● **What to produce**: Beginning with the first line below, please restate each line exactly, down to and including the line containing "[Tweet] (25, 442)".
[Records supplied Boundary: Start]
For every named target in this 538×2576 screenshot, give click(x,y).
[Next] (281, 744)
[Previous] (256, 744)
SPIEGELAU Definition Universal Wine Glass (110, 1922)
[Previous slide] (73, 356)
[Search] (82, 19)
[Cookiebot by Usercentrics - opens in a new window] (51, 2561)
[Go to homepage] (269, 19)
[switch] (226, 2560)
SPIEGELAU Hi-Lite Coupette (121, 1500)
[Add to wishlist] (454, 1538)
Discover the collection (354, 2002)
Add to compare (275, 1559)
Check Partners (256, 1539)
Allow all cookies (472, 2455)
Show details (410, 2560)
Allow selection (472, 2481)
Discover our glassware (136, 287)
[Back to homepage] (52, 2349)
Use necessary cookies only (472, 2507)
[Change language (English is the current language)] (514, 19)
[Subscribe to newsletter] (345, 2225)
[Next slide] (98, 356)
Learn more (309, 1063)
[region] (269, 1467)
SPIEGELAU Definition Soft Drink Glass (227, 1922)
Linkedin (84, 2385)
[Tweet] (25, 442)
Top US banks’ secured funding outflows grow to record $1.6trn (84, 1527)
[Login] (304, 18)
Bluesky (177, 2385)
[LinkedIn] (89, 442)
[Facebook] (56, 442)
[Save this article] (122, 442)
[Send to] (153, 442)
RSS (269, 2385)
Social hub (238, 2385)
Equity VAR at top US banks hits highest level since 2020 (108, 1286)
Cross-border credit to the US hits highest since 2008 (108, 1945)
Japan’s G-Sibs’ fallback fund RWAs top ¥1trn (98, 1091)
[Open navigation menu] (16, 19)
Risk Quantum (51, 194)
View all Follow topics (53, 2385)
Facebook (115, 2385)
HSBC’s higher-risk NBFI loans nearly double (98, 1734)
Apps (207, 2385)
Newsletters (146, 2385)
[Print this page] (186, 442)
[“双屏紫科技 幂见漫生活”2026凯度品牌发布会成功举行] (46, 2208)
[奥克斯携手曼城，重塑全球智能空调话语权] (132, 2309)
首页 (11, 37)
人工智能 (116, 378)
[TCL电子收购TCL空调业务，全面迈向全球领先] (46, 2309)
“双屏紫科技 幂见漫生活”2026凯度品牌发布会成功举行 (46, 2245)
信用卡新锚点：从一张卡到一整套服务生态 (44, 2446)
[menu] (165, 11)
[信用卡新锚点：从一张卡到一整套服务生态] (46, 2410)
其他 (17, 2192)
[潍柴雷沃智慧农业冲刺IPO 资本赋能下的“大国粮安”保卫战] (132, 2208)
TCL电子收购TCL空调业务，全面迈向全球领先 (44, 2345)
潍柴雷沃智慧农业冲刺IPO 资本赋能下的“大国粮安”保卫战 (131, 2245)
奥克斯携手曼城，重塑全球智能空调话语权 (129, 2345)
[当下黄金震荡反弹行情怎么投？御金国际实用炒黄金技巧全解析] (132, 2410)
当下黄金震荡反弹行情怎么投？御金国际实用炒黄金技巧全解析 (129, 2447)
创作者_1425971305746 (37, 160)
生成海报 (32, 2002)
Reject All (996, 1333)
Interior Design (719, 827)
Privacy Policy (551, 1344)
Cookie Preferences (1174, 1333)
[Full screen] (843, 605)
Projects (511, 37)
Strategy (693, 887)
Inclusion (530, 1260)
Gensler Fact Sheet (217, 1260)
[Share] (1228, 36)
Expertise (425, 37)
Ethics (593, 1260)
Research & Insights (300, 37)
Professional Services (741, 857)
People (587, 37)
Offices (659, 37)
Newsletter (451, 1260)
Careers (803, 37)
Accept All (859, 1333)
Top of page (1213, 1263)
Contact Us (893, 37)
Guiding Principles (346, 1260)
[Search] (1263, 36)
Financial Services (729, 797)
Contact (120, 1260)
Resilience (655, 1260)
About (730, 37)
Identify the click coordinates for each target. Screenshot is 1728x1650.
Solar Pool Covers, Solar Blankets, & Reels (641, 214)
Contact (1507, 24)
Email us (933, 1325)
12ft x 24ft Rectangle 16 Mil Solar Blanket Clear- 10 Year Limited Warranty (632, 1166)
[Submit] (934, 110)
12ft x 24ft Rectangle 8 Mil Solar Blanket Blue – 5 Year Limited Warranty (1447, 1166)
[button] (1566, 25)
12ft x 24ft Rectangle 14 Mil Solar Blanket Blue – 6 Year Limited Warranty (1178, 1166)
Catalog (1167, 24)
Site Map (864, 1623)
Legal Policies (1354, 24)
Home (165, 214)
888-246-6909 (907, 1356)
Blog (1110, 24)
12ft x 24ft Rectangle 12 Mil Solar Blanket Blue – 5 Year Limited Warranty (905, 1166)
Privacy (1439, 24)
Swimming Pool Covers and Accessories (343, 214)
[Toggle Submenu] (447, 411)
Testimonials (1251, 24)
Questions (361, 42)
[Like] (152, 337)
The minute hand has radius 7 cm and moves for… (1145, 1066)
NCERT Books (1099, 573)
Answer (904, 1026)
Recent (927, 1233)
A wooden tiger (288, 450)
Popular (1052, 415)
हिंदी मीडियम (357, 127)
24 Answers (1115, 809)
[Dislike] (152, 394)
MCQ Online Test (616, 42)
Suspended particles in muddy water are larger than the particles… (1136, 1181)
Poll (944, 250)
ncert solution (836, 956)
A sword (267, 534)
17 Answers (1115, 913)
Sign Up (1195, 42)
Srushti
[Records supplied Boundary: End]
● **Task output**:
For every named target in this 538×2576 screenshot, give click(x,y).
[Next] (281, 744)
[Previous] (256, 744)
SPIEGELAU Definition Universal Wine Glass (110, 1922)
[Previous slide] (73, 356)
[Search] (82, 19)
[Cookiebot by Usercentrics - opens in a new window] (51, 2561)
[Go to homepage] (269, 19)
[switch] (226, 2560)
SPIEGELAU Hi-Lite Coupette (121, 1500)
[Add to wishlist] (454, 1538)
Discover the collection (354, 2002)
Add to compare (275, 1559)
Check Partners (256, 1539)
Allow all cookies (472, 2455)
Show details (410, 2560)
Allow selection (472, 2481)
Discover our glassware (136, 287)
[Back to homepage] (52, 2349)
Use necessary cookies only (472, 2507)
[Change language (English is the current language)] (514, 19)
[Subscribe to newsletter] (345, 2225)
[Next slide] (98, 356)
Learn more (309, 1063)
[region] (269, 1467)
SPIEGELAU Definition Soft Drink Glass (227, 1922)
Linkedin (84, 2385)
[Tweet] (25, 442)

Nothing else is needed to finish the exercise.